Item-location records:

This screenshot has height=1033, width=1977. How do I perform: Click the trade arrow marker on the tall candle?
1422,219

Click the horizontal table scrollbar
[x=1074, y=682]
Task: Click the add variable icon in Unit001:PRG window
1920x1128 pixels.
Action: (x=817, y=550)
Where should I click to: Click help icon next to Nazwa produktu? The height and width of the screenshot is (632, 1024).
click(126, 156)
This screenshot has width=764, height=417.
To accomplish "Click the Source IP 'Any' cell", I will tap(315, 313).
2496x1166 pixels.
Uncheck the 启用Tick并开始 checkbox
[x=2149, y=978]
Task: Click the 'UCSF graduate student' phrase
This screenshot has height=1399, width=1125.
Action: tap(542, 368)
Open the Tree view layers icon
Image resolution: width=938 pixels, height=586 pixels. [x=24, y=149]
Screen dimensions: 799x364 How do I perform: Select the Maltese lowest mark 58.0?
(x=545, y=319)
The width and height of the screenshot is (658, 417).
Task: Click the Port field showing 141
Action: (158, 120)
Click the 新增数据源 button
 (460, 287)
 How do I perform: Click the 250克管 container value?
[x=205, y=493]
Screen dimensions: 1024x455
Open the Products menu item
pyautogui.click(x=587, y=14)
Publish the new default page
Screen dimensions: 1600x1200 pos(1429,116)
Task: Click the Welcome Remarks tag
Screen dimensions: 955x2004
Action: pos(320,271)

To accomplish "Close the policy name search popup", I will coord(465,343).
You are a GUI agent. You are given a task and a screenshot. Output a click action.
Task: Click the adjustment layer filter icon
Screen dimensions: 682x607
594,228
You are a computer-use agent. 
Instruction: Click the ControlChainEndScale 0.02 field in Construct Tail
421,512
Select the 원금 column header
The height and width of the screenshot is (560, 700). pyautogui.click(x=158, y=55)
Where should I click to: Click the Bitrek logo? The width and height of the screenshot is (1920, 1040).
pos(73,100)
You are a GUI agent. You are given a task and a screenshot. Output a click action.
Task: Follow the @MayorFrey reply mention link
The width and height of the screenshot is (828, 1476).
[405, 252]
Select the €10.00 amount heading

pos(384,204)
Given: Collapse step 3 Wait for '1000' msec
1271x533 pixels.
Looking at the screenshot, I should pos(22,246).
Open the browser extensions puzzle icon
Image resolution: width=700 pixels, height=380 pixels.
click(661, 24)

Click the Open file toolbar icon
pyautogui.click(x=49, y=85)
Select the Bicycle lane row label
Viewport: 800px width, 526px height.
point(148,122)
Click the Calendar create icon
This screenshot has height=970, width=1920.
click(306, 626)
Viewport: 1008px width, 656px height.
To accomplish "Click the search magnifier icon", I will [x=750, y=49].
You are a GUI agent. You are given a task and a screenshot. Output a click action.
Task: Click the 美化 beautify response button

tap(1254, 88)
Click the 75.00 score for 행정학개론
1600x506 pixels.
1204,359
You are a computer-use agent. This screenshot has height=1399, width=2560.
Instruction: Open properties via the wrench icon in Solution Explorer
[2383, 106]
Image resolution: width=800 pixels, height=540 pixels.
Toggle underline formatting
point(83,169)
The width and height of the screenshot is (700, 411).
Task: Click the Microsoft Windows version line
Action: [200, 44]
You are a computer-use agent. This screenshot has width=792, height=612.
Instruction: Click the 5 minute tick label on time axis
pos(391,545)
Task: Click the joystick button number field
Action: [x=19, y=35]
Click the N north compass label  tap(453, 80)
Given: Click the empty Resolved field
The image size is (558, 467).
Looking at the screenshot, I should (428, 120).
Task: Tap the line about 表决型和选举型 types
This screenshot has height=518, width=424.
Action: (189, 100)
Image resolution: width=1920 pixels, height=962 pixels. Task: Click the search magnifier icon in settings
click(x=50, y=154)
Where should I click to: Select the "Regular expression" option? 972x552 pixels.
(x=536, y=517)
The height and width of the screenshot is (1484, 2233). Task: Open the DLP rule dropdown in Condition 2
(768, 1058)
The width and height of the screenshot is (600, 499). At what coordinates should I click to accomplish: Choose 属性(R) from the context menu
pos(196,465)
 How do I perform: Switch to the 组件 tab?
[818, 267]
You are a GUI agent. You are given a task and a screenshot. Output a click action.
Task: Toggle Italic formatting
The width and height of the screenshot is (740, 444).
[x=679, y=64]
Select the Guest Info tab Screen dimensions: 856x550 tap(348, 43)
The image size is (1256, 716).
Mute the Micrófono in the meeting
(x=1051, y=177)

_EXERCISE AIM_
Give every line of the records above as a Markdown table with the columns "Row" and "Line," numbering the rows in order and omitting blank lines.

_IN RESPONSE_
| Row | Line |
|---|---|
| 1 | This screenshot has height=1033, width=1977. How do I perform: Click the trade arrow marker on the tall candle? |
| 2 | 1422,219 |
| 3 | Click the horizontal table scrollbar |
| 4 | [x=1074, y=682] |
| 5 | Task: Click the add variable icon in Unit001:PRG window |
| 6 | 1920x1128 pixels. |
| 7 | Action: (x=817, y=550) |
| 8 | Where should I click to: Click help icon next to Nazwa produktu? The height and width of the screenshot is (632, 1024). |
| 9 | click(126, 156) |
| 10 | This screenshot has width=764, height=417. |
| 11 | To accomplish "Click the Source IP 'Any' cell", I will tap(315, 313). |
| 12 | 2496x1166 pixels. |
| 13 | Uncheck the 启用Tick并开始 checkbox |
| 14 | [x=2149, y=978] |
| 15 | Task: Click the 'UCSF graduate student' phrase |
| 16 | This screenshot has height=1399, width=1125. |
| 17 | Action: tap(542, 368) |
| 18 | Open the Tree view layers icon |
| 19 | Image resolution: width=938 pixels, height=586 pixels. [x=24, y=149] |
| 20 | Screen dimensions: 799x364 How do I perform: Select the Maltese lowest mark 58.0? |
| 21 | (x=545, y=319) |
| 22 | The width and height of the screenshot is (658, 417). |
| 23 | Task: Click the Port field showing 141 |
| 24 | Action: (158, 120) |
| 25 | Click the 新增数据源 button |
| 26 |  (460, 287) |
| 27 |  How do I perform: Click the 250克管 container value? |
| 28 | [x=205, y=493] |
| 29 | Screen dimensions: 1024x455 |
| 30 | Open the Products menu item |
| 31 | pyautogui.click(x=587, y=14) |
| 32 | Publish the new default page |
| 33 | Screen dimensions: 1600x1200 pos(1429,116) |
| 34 | Task: Click the Welcome Remarks tag |
| 35 | Screen dimensions: 955x2004 |
| 36 | Action: pos(320,271) |
| 37 | To accomplish "Close the policy name search popup", I will coord(465,343). |
| 38 | You are a GUI agent. You are given a task and a screenshot. Output a click action. |
| 39 | Task: Click the adjustment layer filter icon |
| 40 | Screen dimensions: 682x607 |
| 41 | 594,228 |
| 42 | You are a computer-use agent.  |
| 43 | Instruction: Click the ControlChainEndScale 0.02 field in Construct Tail |
| 44 | 421,512 |
| 45 | Select the 원금 column header |
| 46 | The height and width of the screenshot is (560, 700). pyautogui.click(x=158, y=55) |
| 47 | Where should I click to: Click the Bitrek logo? The width and height of the screenshot is (1920, 1040). |
| 48 | pos(73,100) |
| 49 | You are a GUI agent. You are given a task and a screenshot. Output a click action. |
| 50 | Task: Follow the @MayorFrey reply mention link |
| 51 | The width and height of the screenshot is (828, 1476). |
| 52 | [405, 252] |
| 53 | Select the €10.00 amount heading |
| 54 | pos(384,204) |
| 55 | Given: Collapse step 3 Wait for '1000' msec |
| 56 | 1271x533 pixels. |
| 57 | Looking at the screenshot, I should pos(22,246). |
| 58 | Open the browser extensions puzzle icon |
| 59 | Image resolution: width=700 pixels, height=380 pixels. |
| 60 | click(661, 24) |
| 61 | Click the Open file toolbar icon |
| 62 | pyautogui.click(x=49, y=85) |
| 63 | Select the Bicycle lane row label |
| 64 | Viewport: 800px width, 526px height. |
| 65 | point(148,122) |
| 66 | Click the Calendar create icon |
| 67 | This screenshot has height=970, width=1920. |
| 68 | click(306, 626) |
| 69 | Viewport: 1008px width, 656px height. |
| 70 | To accomplish "Click the search magnifier icon", I will [x=750, y=49]. |
| 71 | You are a GUI agent. You are given a task and a screenshot. Output a click action. |
| 72 | Task: Click the 美化 beautify response button |
| 73 | tap(1254, 88) |
| 74 | Click the 75.00 score for 행정학개론 |
| 75 | 1600x506 pixels. |
| 76 | 1204,359 |
| 77 | You are a computer-use agent. This screenshot has height=1399, width=2560. |
| 78 | Instruction: Open properties via the wrench icon in Solution Explorer |
| 79 | [2383, 106] |
| 80 | Image resolution: width=800 pixels, height=540 pixels. |
| 81 | Toggle underline formatting |
| 82 | point(83,169) |
| 83 | The width and height of the screenshot is (700, 411). |
| 84 | Task: Click the Microsoft Windows version line |
| 85 | Action: [200, 44] |
| 86 | You are a computer-use agent. This screenshot has width=792, height=612. |
| 87 | Instruction: Click the 5 minute tick label on time axis |
| 88 | pos(391,545) |
| 89 | Task: Click the joystick button number field |
| 90 | Action: [x=19, y=35] |
| 91 | Click the N north compass label  tap(453, 80) |
| 92 | Given: Click the empty Resolved field |
| 93 | The image size is (558, 467). |
| 94 | Looking at the screenshot, I should (428, 120). |
| 95 | Task: Tap the line about 表决型和选举型 types |
| 96 | This screenshot has height=518, width=424. |
| 97 | Action: (189, 100) |
| 98 | Image resolution: width=1920 pixels, height=962 pixels. Task: Click the search magnifier icon in settings |
| 99 | click(x=50, y=154) |
| 100 | Where should I click to: Select the "Regular expression" option? 972x552 pixels. |
| 101 | (x=536, y=517) |
| 102 | The height and width of the screenshot is (1484, 2233). Task: Open the DLP rule dropdown in Condition 2 |
| 103 | (768, 1058) |
| 104 | The width and height of the screenshot is (600, 499). At what coordinates should I click to accomplish: Choose 属性(R) from the context menu |
| 105 | pos(196,465) |
| 106 |  How do I perform: Switch to the 组件 tab? |
| 107 | [818, 267] |
| 108 | You are a GUI agent. You are given a task and a screenshot. Output a click action. |
| 109 | Task: Toggle Italic formatting |
| 110 | The width and height of the screenshot is (740, 444). |
| 111 | [x=679, y=64] |
| 112 | Select the Guest Info tab Screen dimensions: 856x550 tap(348, 43) |
| 113 | The image size is (1256, 716). |
| 114 | Mute the Micrófono in the meeting |
| 115 | (x=1051, y=177) |